Con buona pace del Sindaco e del suo vice Addesse.

Premettiamo: non consideriamo affatto efficace né opportuna la strada scelta dall’Amministrazione per riaprire la Piscina: e, cioè, quella di dirottare fondi destinati annualmente alla città per l’efficientamento energetico su un intervento sulla Piscina che non sarà affatto risolutivo né consentirà di riaprirla in tempi brevi.

Continuiamo a sostenere che l’Amministrazione non avrebbe mai dovuto consentire che la piscina si chiudesse, anche per evitare che i costi di riapertura si moltiplicassero.

Come adesso sarà possibile riaprire la Piscina, dopo oltre un anno di chiusura e con un intervento che definire “minimale” è anche poco, vorremmo saperlo dall’assessore ai lavori pubblici, Addesse. Il quale solo a Novembre scorso aveva garantito che la Piscina avrebbe riaperto nel corso di quest’anno.

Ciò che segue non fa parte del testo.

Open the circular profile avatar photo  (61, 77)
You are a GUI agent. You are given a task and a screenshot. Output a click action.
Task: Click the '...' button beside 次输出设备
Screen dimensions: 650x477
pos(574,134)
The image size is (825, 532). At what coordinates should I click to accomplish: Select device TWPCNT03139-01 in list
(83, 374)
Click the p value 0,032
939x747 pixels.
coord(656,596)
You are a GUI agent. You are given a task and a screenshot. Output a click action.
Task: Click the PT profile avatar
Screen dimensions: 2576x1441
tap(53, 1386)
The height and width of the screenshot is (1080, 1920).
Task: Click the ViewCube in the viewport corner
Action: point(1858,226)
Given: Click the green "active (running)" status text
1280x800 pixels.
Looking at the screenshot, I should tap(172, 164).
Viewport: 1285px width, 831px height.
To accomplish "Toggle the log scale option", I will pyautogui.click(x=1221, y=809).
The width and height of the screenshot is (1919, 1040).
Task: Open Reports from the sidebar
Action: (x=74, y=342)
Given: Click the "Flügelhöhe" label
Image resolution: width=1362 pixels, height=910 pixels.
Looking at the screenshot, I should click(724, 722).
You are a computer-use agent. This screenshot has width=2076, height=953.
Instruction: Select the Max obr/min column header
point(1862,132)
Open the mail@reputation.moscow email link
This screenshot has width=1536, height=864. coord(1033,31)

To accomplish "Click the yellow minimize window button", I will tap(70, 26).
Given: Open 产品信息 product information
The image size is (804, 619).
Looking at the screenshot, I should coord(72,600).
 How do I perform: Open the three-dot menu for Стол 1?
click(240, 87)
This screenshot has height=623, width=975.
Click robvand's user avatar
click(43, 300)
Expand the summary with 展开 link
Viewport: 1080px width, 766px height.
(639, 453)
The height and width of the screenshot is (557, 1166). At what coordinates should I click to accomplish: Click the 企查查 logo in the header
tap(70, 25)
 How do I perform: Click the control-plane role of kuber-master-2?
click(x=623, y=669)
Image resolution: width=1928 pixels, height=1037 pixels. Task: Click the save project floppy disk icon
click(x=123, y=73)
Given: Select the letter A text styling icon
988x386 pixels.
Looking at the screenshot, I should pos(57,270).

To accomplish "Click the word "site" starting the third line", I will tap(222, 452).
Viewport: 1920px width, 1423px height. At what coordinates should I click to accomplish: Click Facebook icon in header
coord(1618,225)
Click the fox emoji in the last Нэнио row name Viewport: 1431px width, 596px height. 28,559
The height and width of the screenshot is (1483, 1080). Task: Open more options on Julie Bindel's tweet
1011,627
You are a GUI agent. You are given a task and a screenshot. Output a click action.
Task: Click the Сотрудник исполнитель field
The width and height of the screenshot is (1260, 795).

Non abbiamo ancora ben capito a che punto siano arrivati i lavori cosiddetti “di efficientamento” affidati a Dicembre 2023 per un importo di € 105.256,84 oltre ad IVA; e se lo domandano in tanti che passano davanti all’impianto chiuso.
Sappiamo solo che la ditta affidataria ha ricevuto la liquidazione di € 55.179,65 (IVA inclusa) con determinazione dirigenziale del 25/3/2024 (circa il 50% delle opere): chiederemo con istanza di accesso agli atti a quali lavorazioni si riferisca la fattura pagata dal Comune.

Ricordiamo, inoltre, che l’appalto era avvenuto per affidamento diretto senza consultazione di più operatori economici (come consentito dalla legge) e con un ribasso dell’1% rispetto al progetto esecutivo.

Evidenziamo, infine, che l’affidamento prevedeva come data di fine lavori il 27/02/2024: e siamo già in ritardo di due mesi con interventi realizzati solo per il 50% (ammessa la congruità della fattura)”.